Asymptomatic obstructive hydronephrosis associated with diabetes insipidus: a case report and review

The treatment of asymptomatic hydronephrosis due to ureteropelvic junction obstruction (UPJO), as well as the timing and indications for surgical intervention, remain controversial. Diabetes insipidus (DI) is a rare disease in infants that is known to cause non-obstructive hydronephrosis, while its association with obstructive hydronephrosis has not been reported. Some studies have found that increased water intake is a predisposing risk factor of developing hydronephrosis. However, there are no studies or guidelines that indicate the specific follow-up intervals and surgical indications for mild hydronephrosis if predisposing risk factors persist. A 46-month-old boy was admitted to our Urology Department with a history of Society of Fetal Urology (SFU) Grade 2 prenatal left hydronephrosis, which was stable at SFU Grade 1–2 at regular postnatal follow-ups. The patient developed polydipsia and polyuria three months prior to admission, then he was considered as primary polydipsia by endocrinology and was treated with fluid restriction while the examination was negative. Renal ultrasound at follow-up demonstrated severe left hydronephrosis with an anterior-posterior diameter (APD) of 6.25 cm three months after symptom onset. Diuretic renography (DR) revealed a renal function of 13.7% with a glomerular filtration rate (GFR) of 11.25 mL/min. The patient was otherwise asymptomatic without any abdominal pain or vomiting. He underwent left pyelostomy immediately as well as laparoscopic left dismembered ureteropelvioplasty after three months, and a diagnosis of UPJO was confirmed. The patient had an uncomplicated postoperative recovery and the result of follow-up renal ultrasound was stable.
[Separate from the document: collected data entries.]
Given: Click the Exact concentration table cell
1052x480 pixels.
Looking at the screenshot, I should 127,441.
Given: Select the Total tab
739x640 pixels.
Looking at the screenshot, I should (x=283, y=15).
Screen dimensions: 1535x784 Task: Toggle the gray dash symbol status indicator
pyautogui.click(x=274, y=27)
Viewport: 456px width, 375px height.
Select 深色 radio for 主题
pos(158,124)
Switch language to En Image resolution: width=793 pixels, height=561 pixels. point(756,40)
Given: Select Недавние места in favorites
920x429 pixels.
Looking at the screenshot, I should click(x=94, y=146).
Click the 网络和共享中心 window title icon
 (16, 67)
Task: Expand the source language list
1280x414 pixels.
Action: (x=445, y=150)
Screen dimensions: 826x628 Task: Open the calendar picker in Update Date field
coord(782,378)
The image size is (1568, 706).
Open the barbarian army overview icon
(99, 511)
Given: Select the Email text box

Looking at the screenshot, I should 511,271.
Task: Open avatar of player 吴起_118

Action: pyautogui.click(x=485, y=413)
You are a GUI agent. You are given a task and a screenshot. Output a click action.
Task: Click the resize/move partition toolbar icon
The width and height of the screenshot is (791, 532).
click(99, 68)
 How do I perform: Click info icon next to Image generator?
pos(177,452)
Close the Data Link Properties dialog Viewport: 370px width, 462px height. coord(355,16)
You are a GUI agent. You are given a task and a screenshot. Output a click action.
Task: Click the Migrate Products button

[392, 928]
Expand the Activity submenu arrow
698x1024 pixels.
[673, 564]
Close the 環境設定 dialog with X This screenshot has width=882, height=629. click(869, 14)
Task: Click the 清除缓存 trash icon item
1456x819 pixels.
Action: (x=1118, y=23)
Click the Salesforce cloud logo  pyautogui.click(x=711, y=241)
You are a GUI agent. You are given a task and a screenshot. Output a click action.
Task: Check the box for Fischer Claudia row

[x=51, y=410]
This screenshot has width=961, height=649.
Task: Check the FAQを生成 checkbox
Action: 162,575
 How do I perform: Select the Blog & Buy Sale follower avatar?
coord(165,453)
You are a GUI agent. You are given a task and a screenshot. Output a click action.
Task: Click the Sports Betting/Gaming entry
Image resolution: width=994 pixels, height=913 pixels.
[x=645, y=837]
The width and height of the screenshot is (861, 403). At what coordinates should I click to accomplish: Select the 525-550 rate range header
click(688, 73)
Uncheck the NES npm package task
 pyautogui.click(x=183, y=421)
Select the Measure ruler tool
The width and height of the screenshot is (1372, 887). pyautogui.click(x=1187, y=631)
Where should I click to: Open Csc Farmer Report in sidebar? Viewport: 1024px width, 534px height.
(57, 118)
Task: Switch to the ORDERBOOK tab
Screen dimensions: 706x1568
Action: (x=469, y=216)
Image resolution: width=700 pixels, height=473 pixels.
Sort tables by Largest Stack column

However, the symptoms of polydipsia and polyuria did not improve significantly. He underwent pituitary magnetic resonance imaging (MRI) and pathological examination, the results of which were consistent with central DI caused by Langerhans cell hyperplasia four months postoperatively. This case indicates the need to pay attention to children with mild hydronephrosis undergoing regular observation and conservative treatment, as a sudden aggravation of the hydronephrosis and a rapid decline of renal function may occur if DI persists.